With approximately 4,500 residents on Cowessess First Nation, there are only 10 fluent speakers of Indigenous languages on the reserve, most of whom are elderly. Weekly classes seek to reawaken these “sleeping” languages. Cree and Saulteaux, collectively known as nehiyaw in Cree, are now taught to a group of 20 some students. Funded through Heritage Canada and supplemented by the Cowessess Health Department, the “Reawakening Languages” program is considered one of three pillars of the community.
Chief Cadmus Delorme of the Cowessess First Nation said reawakening Indigenous languages is one of the priorities of his leadership.
“You have to have three things … you have to have land, law, and language,” said Delorme. “We have the land, we’re working on our laws but our language was lacking”.
Sandy Pinay-Schindler, education director at Cowessess First Nation said when she started her position last November, Chief and council determined language development to be a community priority.

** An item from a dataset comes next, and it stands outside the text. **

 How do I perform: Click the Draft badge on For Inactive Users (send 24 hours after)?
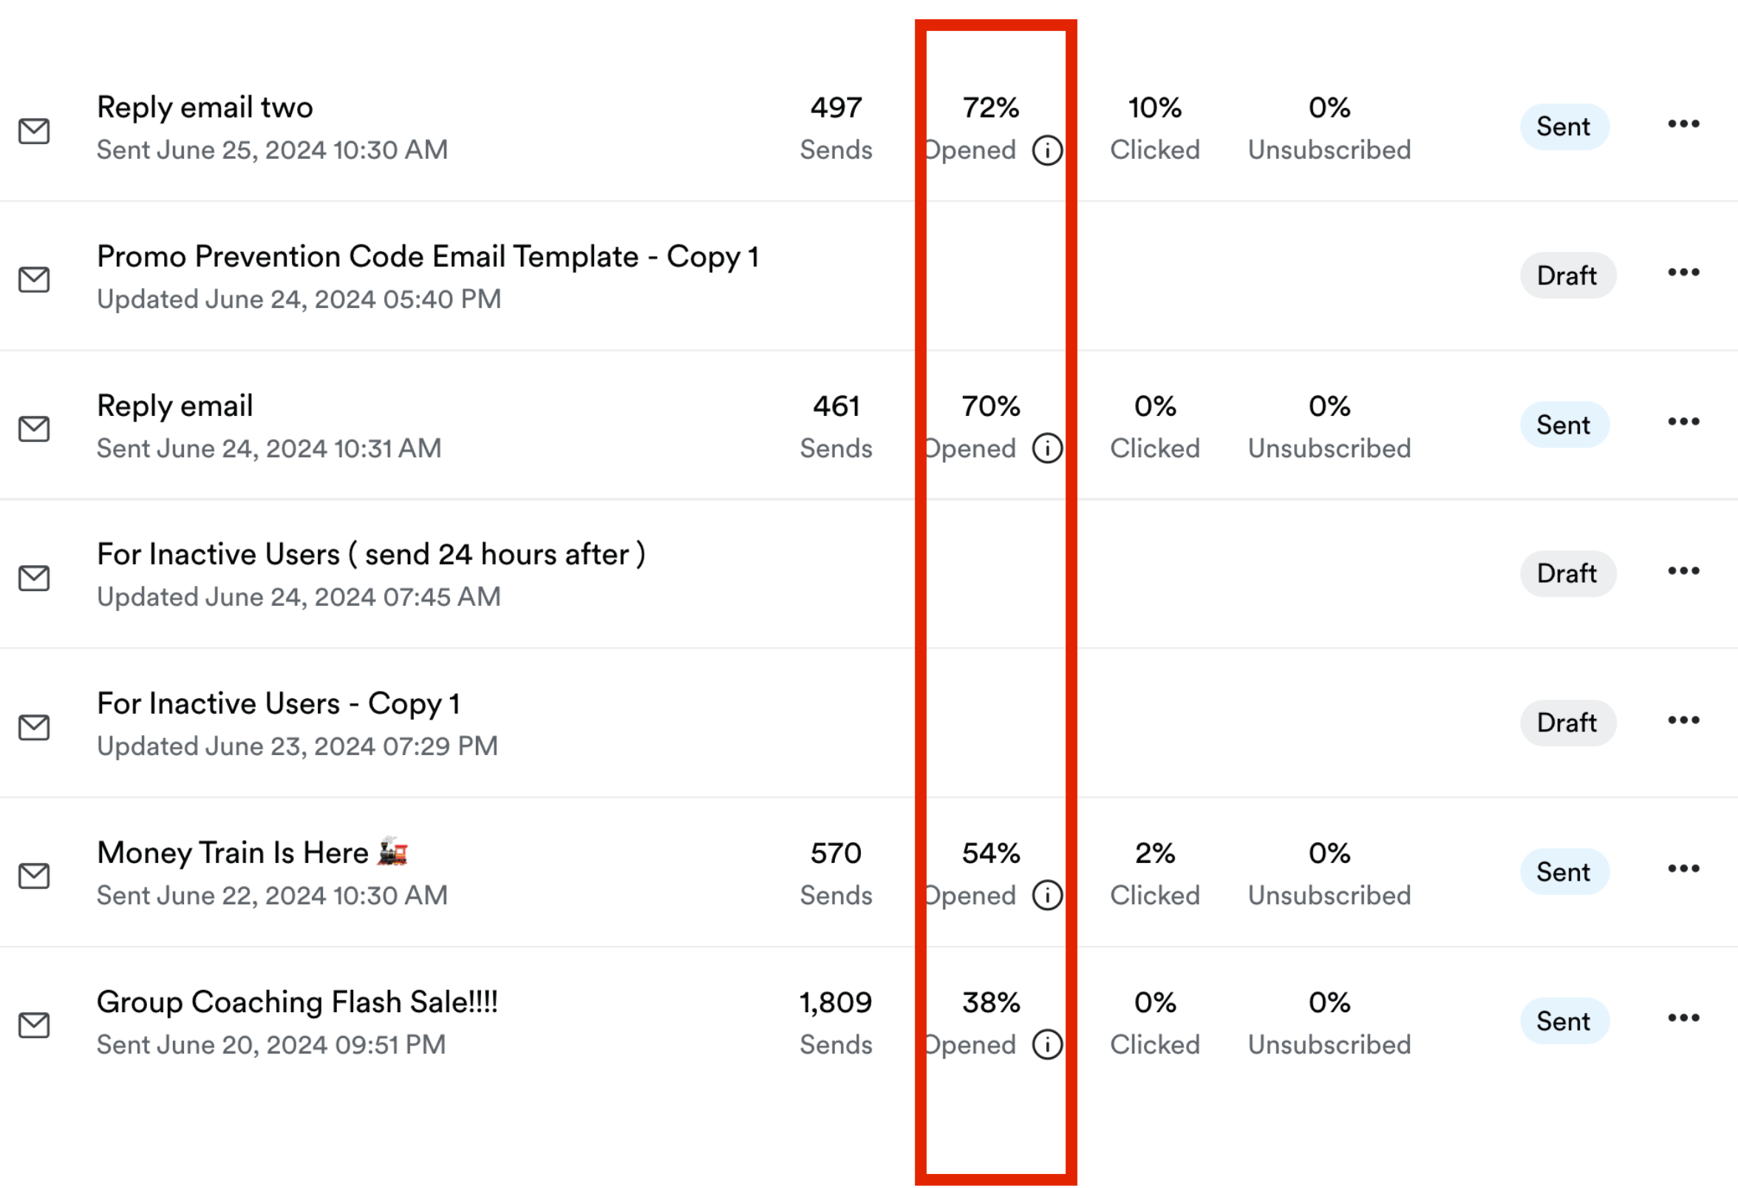tap(1567, 574)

Pinay-Schindler then submitted a grant application, which was later supplemented by the Health Department, for roughly $90,000 for the program’s implementation year. Funds are used to bring in instructors, or anishnabae, Margaret Cote and Darren Okemaysim to teach Saulteaux and Cree respectively, as well as to create a language camp for the summer of 2019.

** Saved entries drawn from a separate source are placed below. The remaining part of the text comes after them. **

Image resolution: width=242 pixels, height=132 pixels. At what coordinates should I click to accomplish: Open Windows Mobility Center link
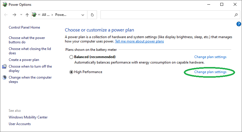pyautogui.click(x=28, y=117)
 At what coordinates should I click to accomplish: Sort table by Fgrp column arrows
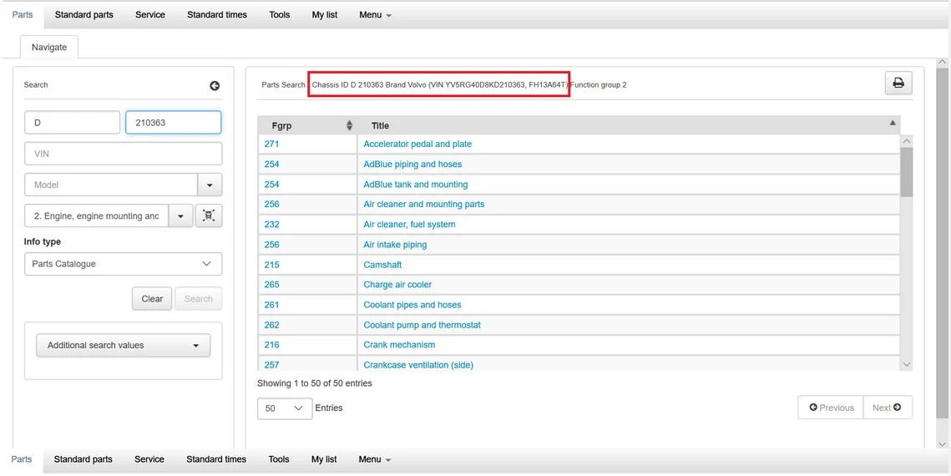(349, 125)
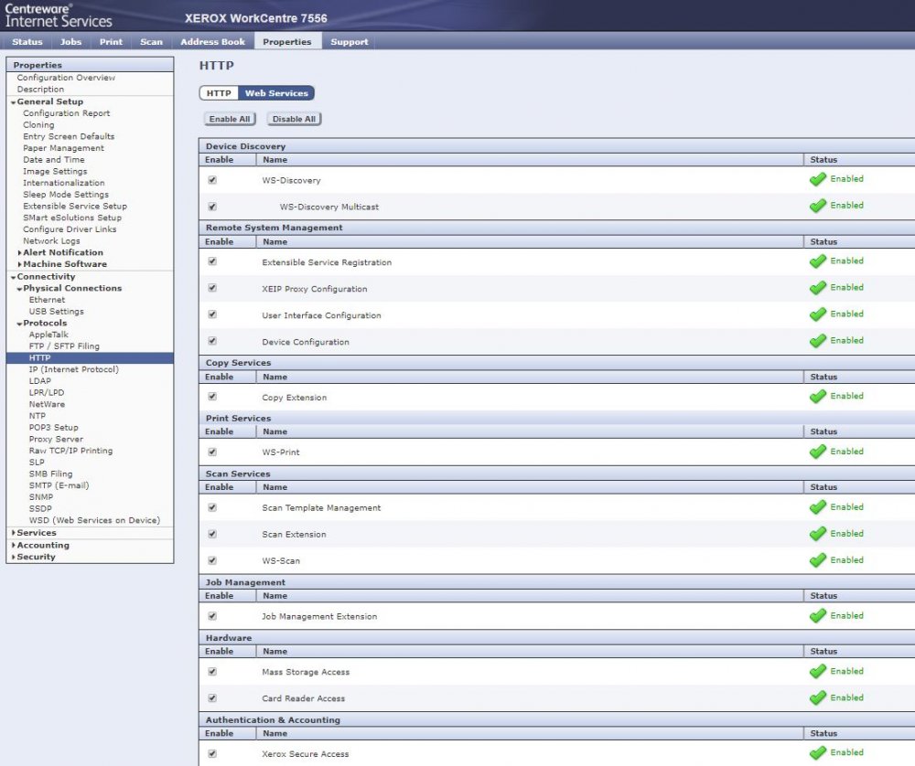This screenshot has width=915, height=766.
Task: Click the status checkmark for Xerox Secure Access
Action: [817, 753]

Despite the program being in its early stages, Delorme said positive effects are already seen around the community.
“We’ve seen changes,” said Delorme. “Just for example nookum. Nookum means ‘grandmother,’ I’m not knowing where in the history, but people say kookum, that’s a mispronunciation that means ‘your grandmother’ so I’m already hearing people say nookum rather than kookum. Even little adjustments like that, I’m already seeing positives.”
The Reawakening Languages initiative has resonated strongly with elders of the community despite some challenges. Andrew Starblanket, an elder helper with the program, said elders may have negative memories in learning Indigenous languages due to residential school trauma.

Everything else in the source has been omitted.